Similar to the US Constitution, his constitution has its own equivalents of checks and balances (peer review and replication), separation of powers (specialization), governing institutions (scientific societies and professional bodies), voting (citations and confirmations), and civic virtues (submit your beliefs for checking if you want to be taken seriously).

The book delves into how the former president of the US completely turned this “constitution” on its head. It was good reading. While not specifically talking about religion, there were some parts that jumped out at me as directly applying to religious thought, and specifically Mormon thought, belief and Truth (with the capital T)

From the book, it talks about “super-smart” people, like maybe former surgeons and supreme court justices.

……intelligence is no defense against false belief. To the contrary, it makes us even better at rationalizing. Super-smart people, as Haidt notes in The Righteous Mind, are more skilled than others at finding arguments to justify their own points of view. But when they are asked to find arguments on the opposite side of a question, they do no better than anyone else.
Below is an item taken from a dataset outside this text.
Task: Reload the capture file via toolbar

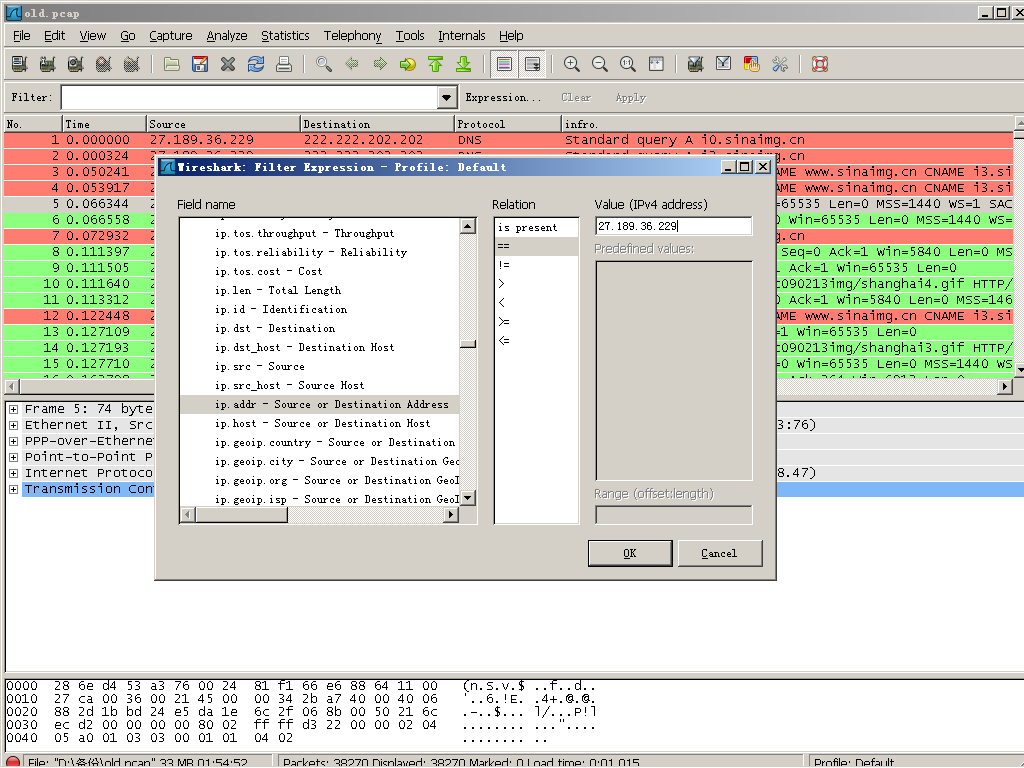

Brainpower makes people better press secretaries, but not necessarily better at open-minded, self-critical thinking.

The Constitution of Knowledge [1]

So Elder Ballard saying he was not a “dodo” and “having been to a pretty good school” is no help for him in deciding if something is true or not, and in fact will help him come up with better rationalizations for his beliefs.

This next part was a lightbulb moment for me. It made so much sense as related to the Mormon church and its truth claims.

You might think that perverse stubbornness would be maladaptive from an evolutionary point of view. The reason it is not goes back to Aristotle: humans are social animals. What matters most from an evolutionary perspective is not that a person forms beliefs which are true; it is that she forms beliefs which lead to social success. In effect, what matters most is not what I believe or what you believe but what we believe.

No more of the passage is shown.